→ **Your assignment**
Every entry here needs to be repeated exactly.

*** Opening Data for analysis ***

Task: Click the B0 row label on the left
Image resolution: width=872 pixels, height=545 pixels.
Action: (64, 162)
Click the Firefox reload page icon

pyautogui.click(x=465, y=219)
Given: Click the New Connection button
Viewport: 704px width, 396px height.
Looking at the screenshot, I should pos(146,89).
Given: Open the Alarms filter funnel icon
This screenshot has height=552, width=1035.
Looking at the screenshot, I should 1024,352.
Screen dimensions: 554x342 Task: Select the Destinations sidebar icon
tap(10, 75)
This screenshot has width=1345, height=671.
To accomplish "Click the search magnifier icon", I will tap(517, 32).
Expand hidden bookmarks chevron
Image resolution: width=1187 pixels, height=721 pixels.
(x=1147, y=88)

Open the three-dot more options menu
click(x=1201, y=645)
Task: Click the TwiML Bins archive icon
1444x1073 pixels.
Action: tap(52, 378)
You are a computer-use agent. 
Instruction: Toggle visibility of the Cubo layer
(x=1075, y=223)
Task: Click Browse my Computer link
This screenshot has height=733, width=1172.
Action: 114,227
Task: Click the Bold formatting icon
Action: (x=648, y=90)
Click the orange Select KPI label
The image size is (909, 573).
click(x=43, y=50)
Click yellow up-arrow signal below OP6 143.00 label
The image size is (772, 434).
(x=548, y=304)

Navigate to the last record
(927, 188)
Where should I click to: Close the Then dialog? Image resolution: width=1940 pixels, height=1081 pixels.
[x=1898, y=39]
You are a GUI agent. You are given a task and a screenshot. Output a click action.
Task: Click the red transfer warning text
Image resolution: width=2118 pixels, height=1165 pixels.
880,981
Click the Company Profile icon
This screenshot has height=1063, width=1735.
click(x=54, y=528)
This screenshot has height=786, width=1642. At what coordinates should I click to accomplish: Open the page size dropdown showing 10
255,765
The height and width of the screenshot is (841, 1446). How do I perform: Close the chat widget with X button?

*** Closing Data for analysis ***

→ **Exercise output**
Task: Click the B0 row label on the left
Image resolution: width=872 pixels, height=545 pixels.
Action: (64, 162)
Click the Firefox reload page icon

pyautogui.click(x=465, y=219)
Given: Click the New Connection button
Viewport: 704px width, 396px height.
Looking at the screenshot, I should pos(146,89).
Given: Open the Alarms filter funnel icon
This screenshot has height=552, width=1035.
Looking at the screenshot, I should 1024,352.
Screen dimensions: 554x342 Task: Select the Destinations sidebar icon
tap(10, 75)
This screenshot has width=1345, height=671.
To accomplish "Click the search magnifier icon", I will tap(517, 32).
Expand hidden bookmarks chevron
Image resolution: width=1187 pixels, height=721 pixels.
(x=1147, y=88)

Open the three-dot more options menu
click(x=1201, y=645)
Task: Click the TwiML Bins archive icon
1444x1073 pixels.
Action: tap(52, 378)
You are a computer-use agent. 
Instruction: Toggle visibility of the Cubo layer
(x=1075, y=223)
Task: Click Browse my Computer link
This screenshot has height=733, width=1172.
Action: 114,227
Task: Click the Bold formatting icon
Action: (x=648, y=90)
Click the orange Select KPI label
The image size is (909, 573).
click(x=43, y=50)
Click yellow up-arrow signal below OP6 143.00 label
The image size is (772, 434).
(x=548, y=304)

Navigate to the last record
(927, 188)
Where should I click to: Close the Then dialog? Image resolution: width=1940 pixels, height=1081 pixels.
[x=1898, y=39]
You are a GUI agent. You are given a task and a screenshot. Output a click action.
Task: Click the red transfer warning text
Image resolution: width=2118 pixels, height=1165 pixels.
880,981
Click the Company Profile icon
This screenshot has height=1063, width=1735.
click(x=54, y=528)
This screenshot has height=786, width=1642. At what coordinates should I click to accomplish: Open the page size dropdown showing 10
255,765
The height and width of the screenshot is (841, 1446). How do I perform: Close the chat widget with X button?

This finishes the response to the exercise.